Le déclin des ventes dans les marchés a été le coup de grâce. «En 2023, j’ai dû faire trois marchés pour avoir l’équivalent des ventes que j’ai fait à Central pop en 2022. C’est trois fois plus de travail et trois fois plus de temps pour arriver à faire le même montant d’argent pour faire vivre la boutique.»

Les habitudes de consommation des clients ont changé, observe l’entrepreneure. «On a souvent des produits qui ne sont pas si chers. Habituellement en marché, les papas et les mamans sont très ouverts à en acheter. En 2023, c’était beaucoup moins un réflexe. Les gens faisaient plus attention à leurs sous.»
Un point de non-retour a été franchi en décembre 2023. «J’étais à un marché à Québec, je n’avais presque pas de vente. J’ai appelé Keven. Je lui ai dit que c’était la dernière année. J’avais atteint ma limite», exprime-t-elle.
Les charges mentales, physiques et financières liées à l’entreprise étaient rendues trop lourdes à porter.
Décision crève-cœur
Basée à Drummondville, l’entreprise Crème et vous a été frappée par le même raz-de-marée. La propriétaire, Lisa Bax, s’est lancée en affaires en 2018, offrant des produits cosmétiques naturels.
Il faut dire qu’elle assume tous les rôles au sein de son entreprise, allant de la recherche au développement, de la production, de la préparation des commandes, au marketing et des réseaux sociaux ainsi que du service à la clientèle. Elle a également participé à plusieurs marchés.

Après un certain temps, les ventes diminuaient. Les dettes s’accumulaient. Les heures de travail redoublaient. L’entrepreneure se sentait découragée et épuisée. Tout s’écroulait.
À l’été, Lisa Bax a tenu un kiosque au Festivoix. Contrairement aux années précédentes, les ventes n’étaient pas au rendez-vous. «J’ai à peine payé mes frais. À la fin de la dernière journée, j’ai paqueté mon stock et j’ai fait la route de Trois-Rivières à Drummond. J’ai pleuré tout le long. Je me suis dit que c’était fini», raconte-t-elle.
«Ça n’a pas été une décision facile, c’est même encore très difficile. J’ai mis toute mon âme dans cette entreprise et demain ce sera derrière moi», ajoute-t-elle.
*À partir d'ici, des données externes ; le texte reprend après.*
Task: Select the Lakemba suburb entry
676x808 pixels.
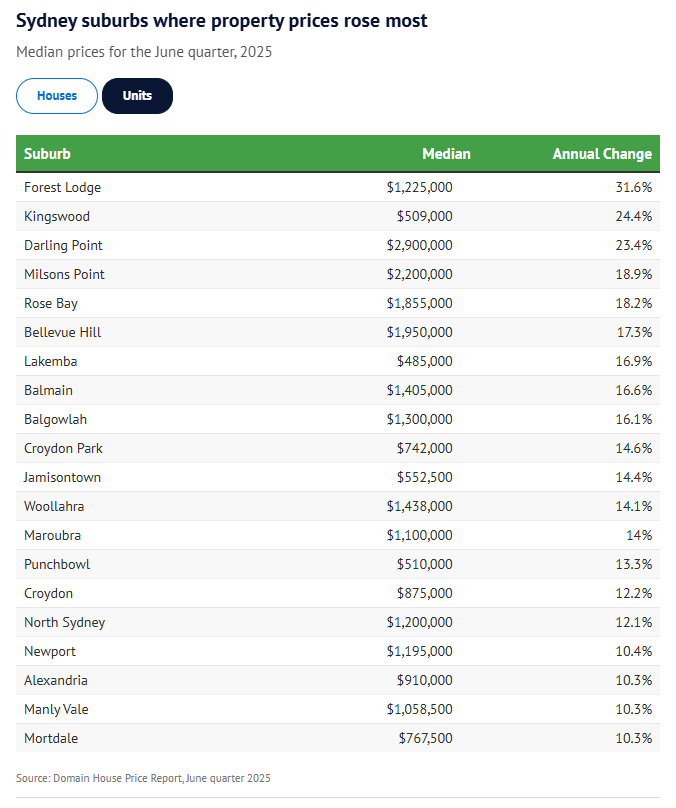Action: 50,361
Nouvelle année, nouveau départ
Dans les deux cas, Véronique Henri et Lisa Bax ont fait le choix de retourner sur le marché du travail, tout en étant à la tête de leur entreprise. À partir du mois de janvier, elles poursuivront dans leurs voies professionnelles respectives, marquant le début d’un nouveau chapitre.
Ces dernières partagent le même souhait, celui qu’une personne reprenne les rênes de leur entreprise.
Trois acheteurs potentiels se sont manifestés pour Efferv’essence. Les démarches suivent leurs cours. «Je laisse la porte ouverte. J’aimerais que ça continue pour la clientèle qui adore nos produits, même si je n’ai plus cette flamme-là», conclut Véronique Henri.